= Your task =
Convert all the records into a Markdown table with two columns, Row and Line. Put the row number in Row and the text in Line, skip any blank lines, and leave out the pictures.

= Source data =
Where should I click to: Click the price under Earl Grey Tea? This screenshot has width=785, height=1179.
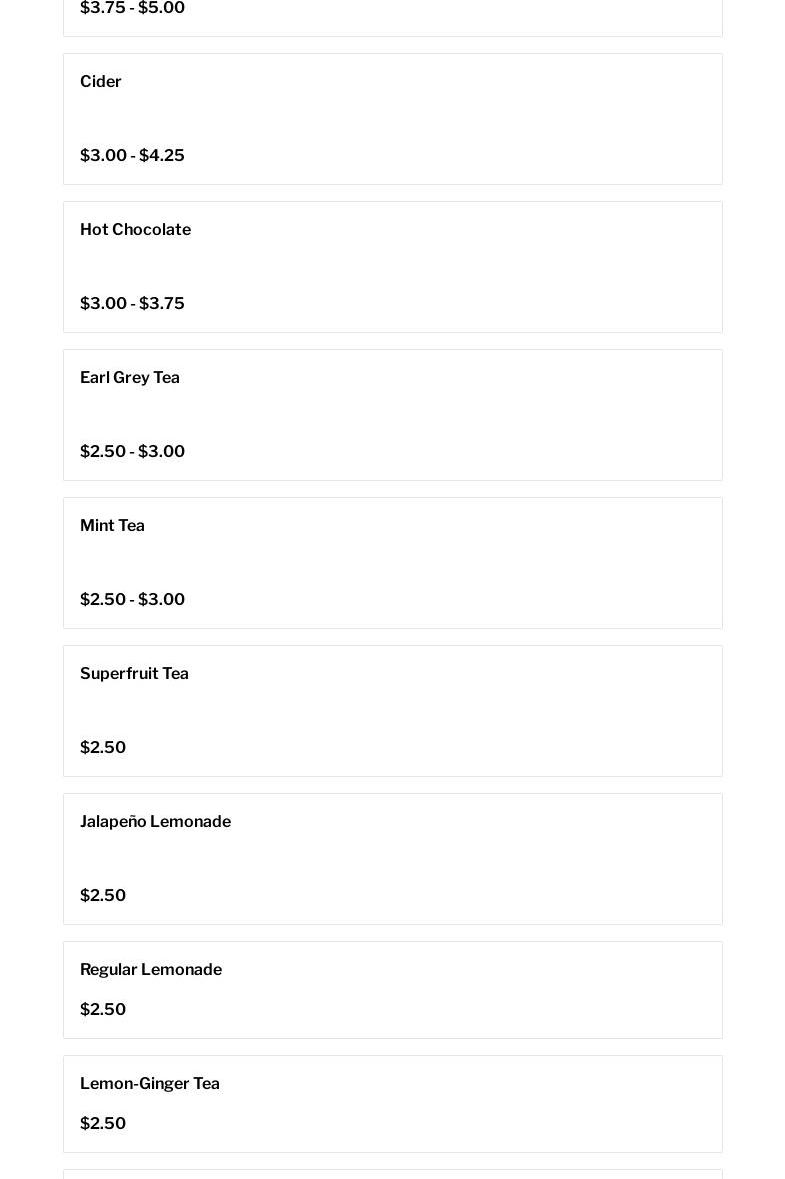click(132, 452)
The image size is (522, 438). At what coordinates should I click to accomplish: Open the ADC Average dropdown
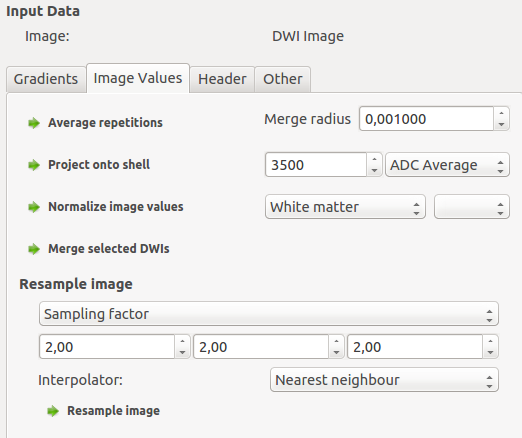point(447,165)
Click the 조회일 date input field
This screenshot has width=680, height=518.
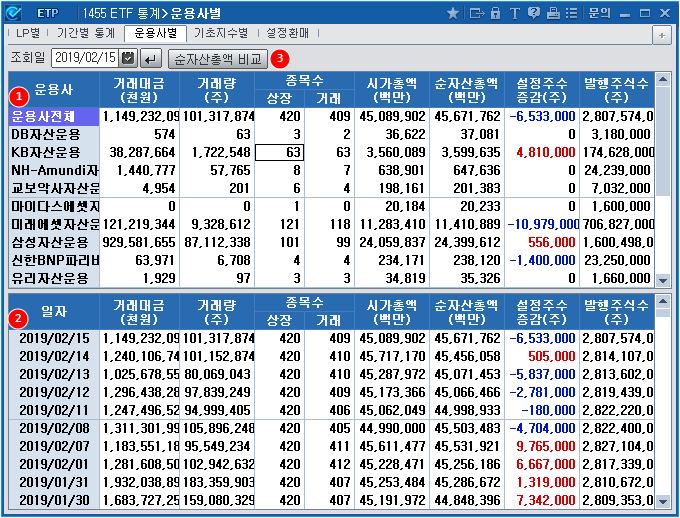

= Finished task =
| Row | Line |
|---|---|
| 1 | Where should I click to: Click the price under Earl Grey Tea? This screenshot has width=785, height=1179. |
| 2 | click(132, 452) |
| 3 | The image size is (522, 438). At what coordinates should I click to accomplish: Open the ADC Average dropdown |
| 4 | point(447,165) |
| 5 | Click the 조회일 date input field |
| 6 | This screenshot has width=680, height=518. |